Isn’t it a house? It has been a house to me.
The cantor waits to enter the synagogue—
more than a garden—and I hear the slow oceany
chanting of the Babylonian masses.
And with what interest I hear the hummingbird listening
to words about to be spoken for the first time.
They bless all the hummingbirds, and they bless this house
where we first exchanged salt and bread together.
LOVE POEM IN TWOS AND THREES
What kind of people
are these? Some stammer
of land, some
want nothing but light—
no house or land
thrown away for a woman,
no ample recklessness.
How much I need
a woman’s soul, felt
in my own knees,
shoulders and hands.
I was born sad!
I am a northern goat
of winter light,
up to my knees in snow.
Standing by you, I am
glad as the clams
at high tide, eerily
content as the amorous
ocean owls.
RETURNING POEM
Men bring the boat at night inside its slanted house by the shore;
goats return when the farmer calls them to their earth-barn at night.
Brothers, working on different farms, go home after dark
and sleep together at last in the attic room under its slanting roof.
And the deer returns, finding her way through woods to her curving grass.
At night the man goes to the bus to meet the woman he loves—
it has only been a day—and impatiently brings her home.

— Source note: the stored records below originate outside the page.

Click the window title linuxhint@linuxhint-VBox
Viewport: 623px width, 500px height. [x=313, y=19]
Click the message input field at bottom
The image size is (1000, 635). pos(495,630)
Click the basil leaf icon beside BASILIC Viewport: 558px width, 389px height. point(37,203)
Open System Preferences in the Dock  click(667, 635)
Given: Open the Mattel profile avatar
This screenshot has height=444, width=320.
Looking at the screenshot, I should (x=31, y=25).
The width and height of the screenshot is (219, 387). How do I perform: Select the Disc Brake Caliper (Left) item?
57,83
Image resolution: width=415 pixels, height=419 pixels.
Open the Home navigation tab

So what was far out into the air, and the longitudes of the earth
is brought home, taken in, a place prepared in the chest,
and the mountain loon returns, and soon is asleep in the mountain lake.
THE RAM
The ram walks over the minty grass.
The hawk ruffles his shoulder feathers.
Two chooks sit with feathers overlapping.
Just before dark big snowflakes fall.
NIGHT WINDS
Night winds sway the lilacs near the abandoned woodshed.
I am alone now; trees dark; the time for heroes is over.
Night winds pull me out; I am pulled away from day;
I float in the current, calm and mad as a sleepy cork.
All afternoon, lying on a hill of kisses and fever,
we felt winds around us, below us, above us,
holding us where we want to be, and I live now
surrounded by those swirls as an island by smoky water.
I sway like the branches, and do not choose the motion.
I am faithful as the ant with his small waist.
What do heroes and Hercules mean to me now?
I will remain here; you will find me where you left me.
ALONE A FEW HOURS
Today I was alone a few hours, and slowly
windows darkened, leaving me alon
e, naked,
with no father or uncle,
born in no country . . . I was a streak of light
through the sky,
a trail in the snow behind the field mouse,
a thing that has
simple desires, and one
or two needs, like a barn darkened by rain.
Something enters from the open window.
I sense it, and turn slightly
to the left. Then I notice
shadows are dear to me, shadows in the weeds
near the lake,
and under the writing table where I sit
writing this.
“The hermit is not here;
he is up on the mountain picking ferns.”
That’s what the hermit’s boy told the visitor
looking for him. Then I realize that I do love,
at last, that the simple
joy of the field mouse has come to me.
I am no longer
a stone pile visited from below
by the old ones.
“It’s misty up there . . .
I don’t know where he is . . . I don’t think you can find him.”